Required work » Pictures aside, reproduce exactly and only the lines below, starting at the one containing "The width and" and ending at the last line.

%%

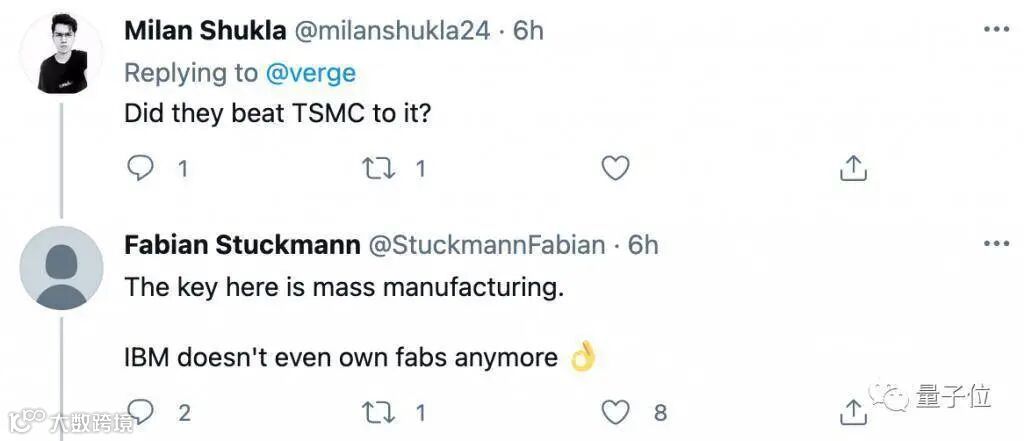The image size is (1024, 441).
Task: Retweet Milan Shukla's tweet
Action: pos(379,168)
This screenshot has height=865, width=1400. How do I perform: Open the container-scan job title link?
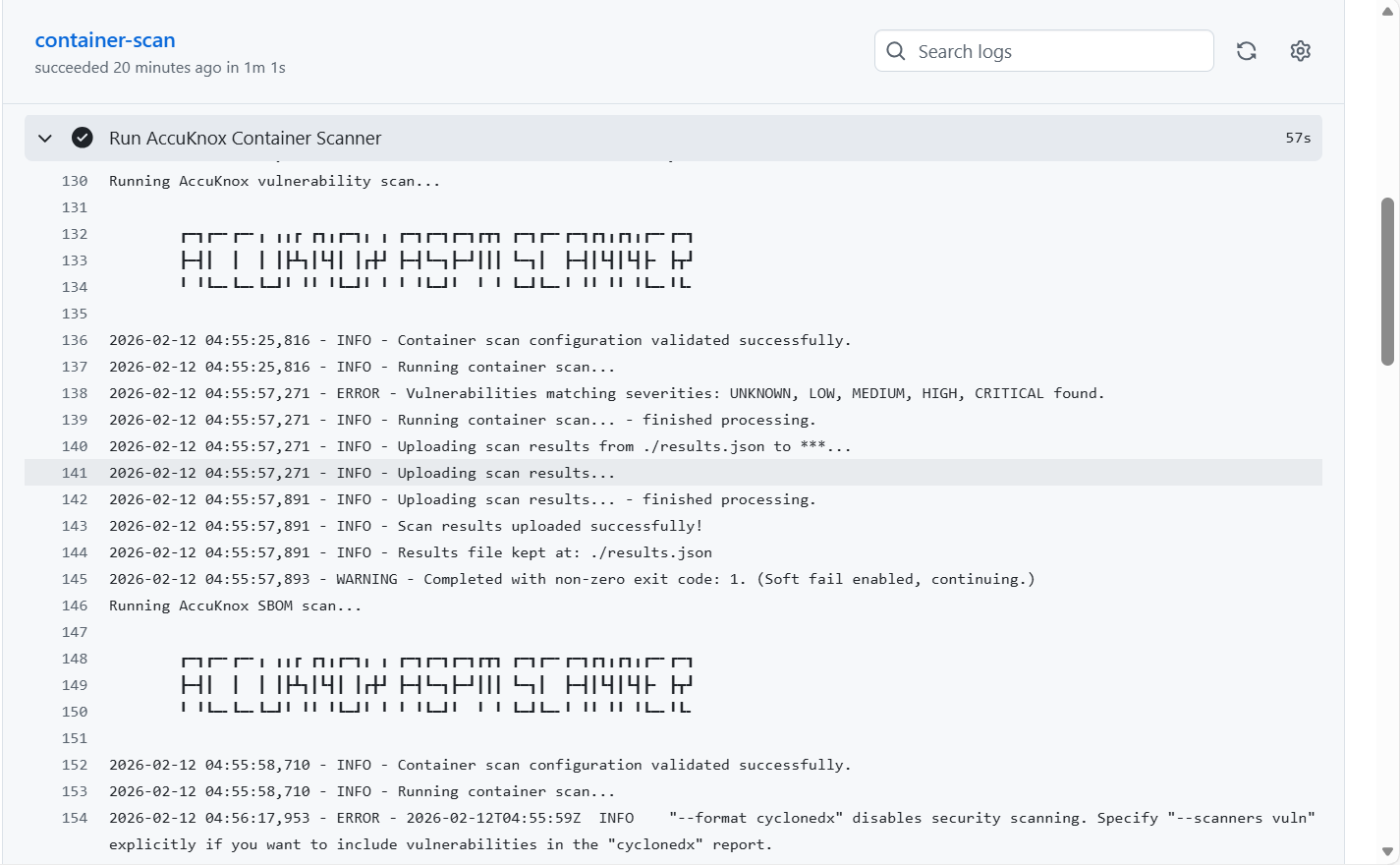105,40
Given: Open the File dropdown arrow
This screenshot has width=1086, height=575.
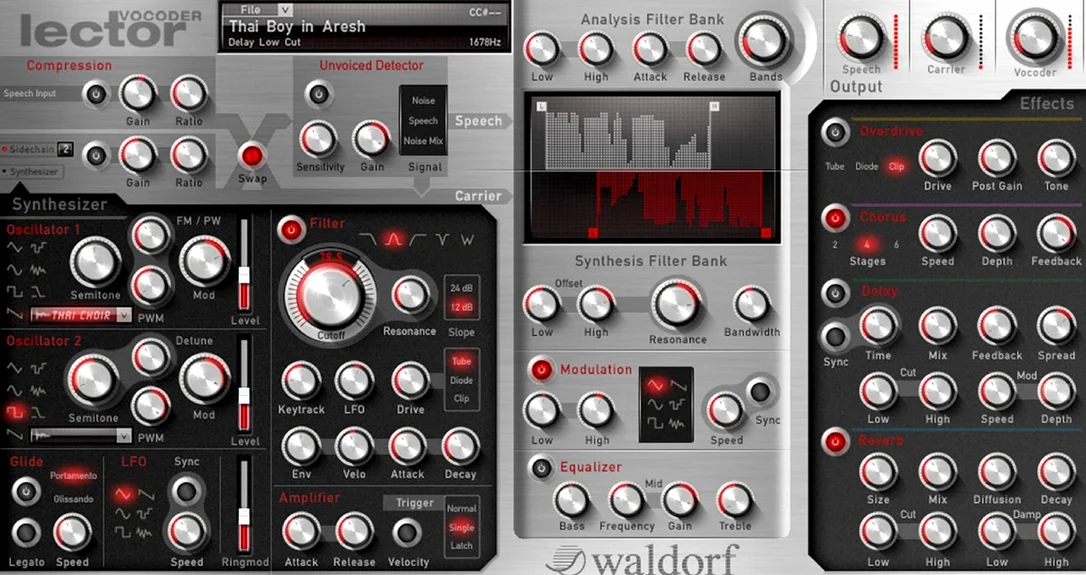Looking at the screenshot, I should (285, 10).
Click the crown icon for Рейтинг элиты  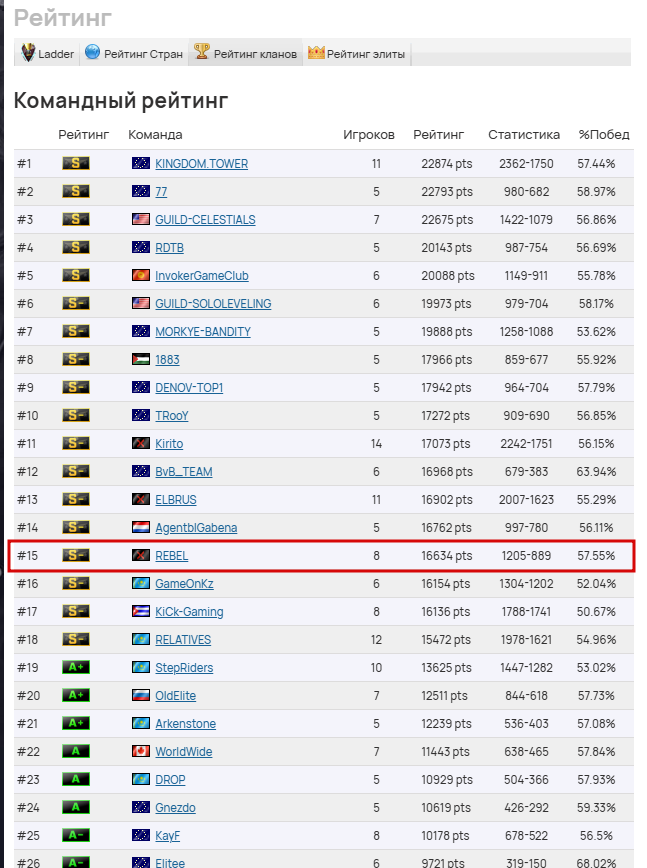(316, 53)
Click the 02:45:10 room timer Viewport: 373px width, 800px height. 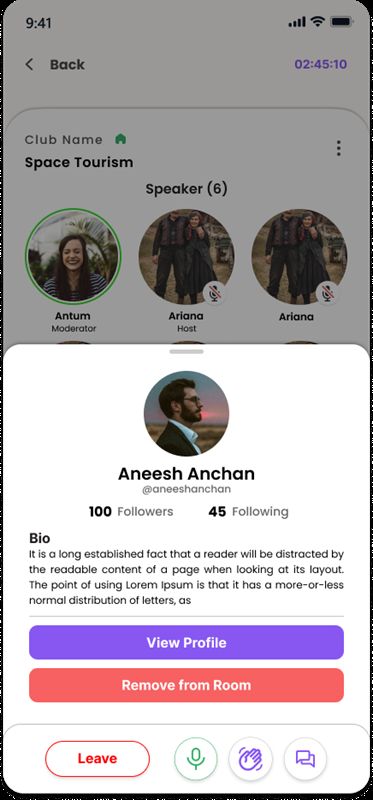321,64
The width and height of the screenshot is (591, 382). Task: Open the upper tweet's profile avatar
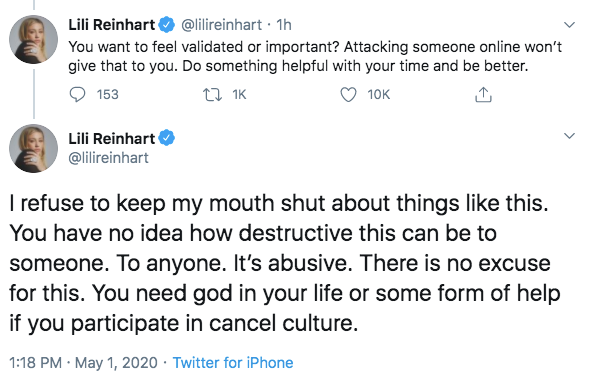click(x=33, y=39)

%%

Exercise solution »
The width and height of the screenshot is (591, 382). Task: Open the upper tweet's profile avatar
click(x=33, y=39)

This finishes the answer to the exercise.